Сева денег пацанам не дал, но мгновенно выявил в толпе детей заводилу, которого все слушались, и повел деловой разговор именно с ним. Заводилу звали Васьком. Васек свою компанию мигом разогнал и денежку получил сам, потому как именно он вывел Долгорукова на Свешникова. Правда, тот был не совсем трезв…

– Я был в театре лучшим! – заявил Свешников, гордо вскинув голову. – Я играл со стариком Писаревым и с самой великой актрисой Полиной Антипьевной Стрепетовой. Одним из условий ее контракта с нашим театром было то, чтобы мужа ее, Тихона Ивановича Кабанова в «Грозе» Островского, играл только я! И всегда был полный аншлаг. Три раза – верите? – целых три раза я был бенефициантом, – продолжал он перечислять былые заслуги. – Меня ценили, и сам господин антрепренер Медведев говорил, что…

Актер вдруг замолчал, поник головой и тяжко вздохнул. Похоже, он и сейчас играл.

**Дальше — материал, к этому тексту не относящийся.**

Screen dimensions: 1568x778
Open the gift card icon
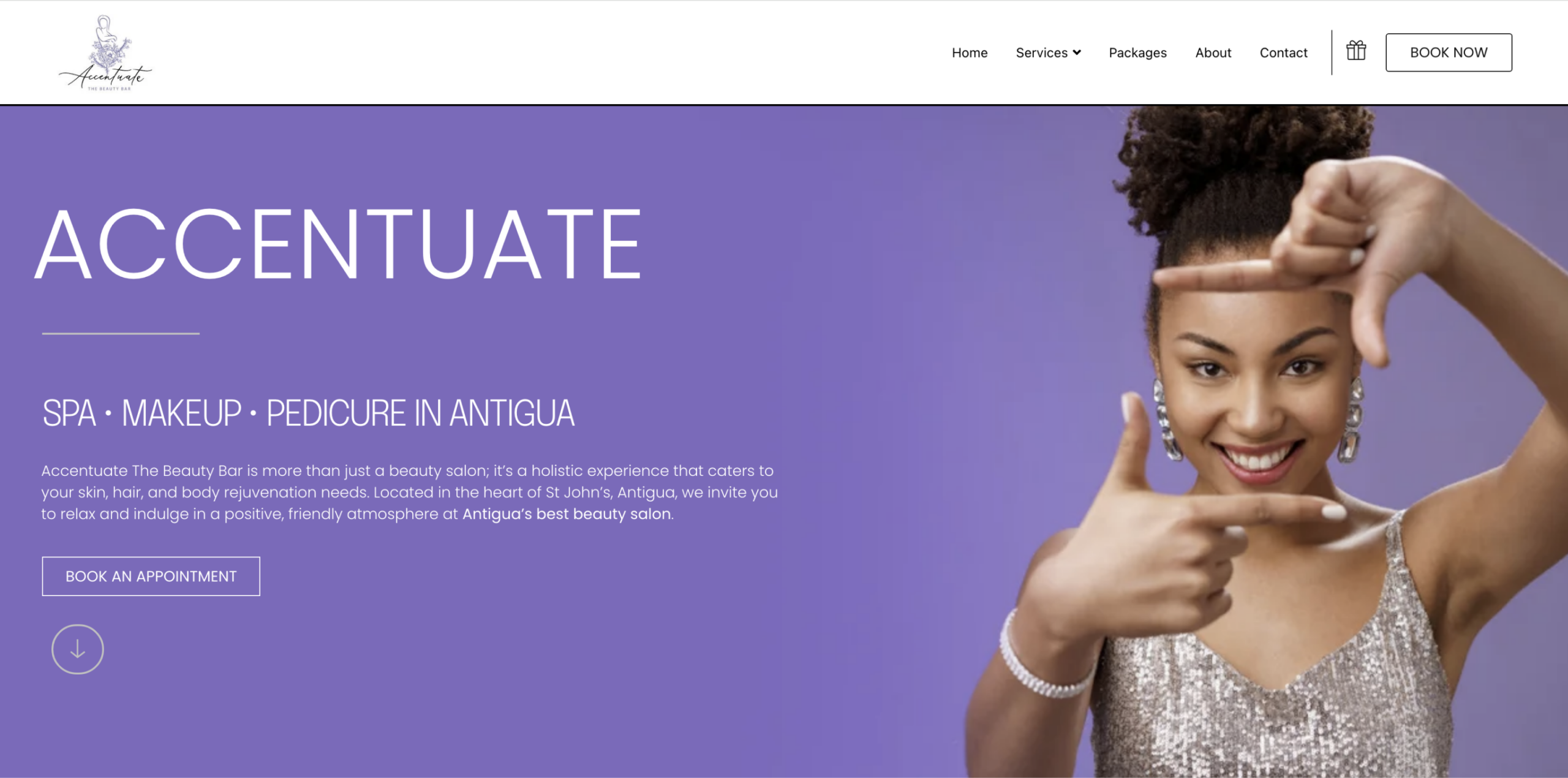(1356, 50)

Роль, которую ему определила сама жизнь: бывшего актера, знавшего успех, любовь публики и рукоплескания. И потерявшего все перечисленное из-за пагубной склонности закладывать за воротник, освободиться от которой не хватало сил, а теперь уже и желания…

– А еще какие роли вам приходилось играть? – спросил бывшего актера Сева Долгоруков, чтобы как-то поддержать разговор.

– Мне, молодой человек, – снова гордо вскинул голову Свешников, – много кого приходилось играть. К примеру, Аргана в «Мнимом больном» великого Мольера, Русакова в «Не свои сани не садись» господина сочинителя Островского, Мордоплюева из «Жениха…».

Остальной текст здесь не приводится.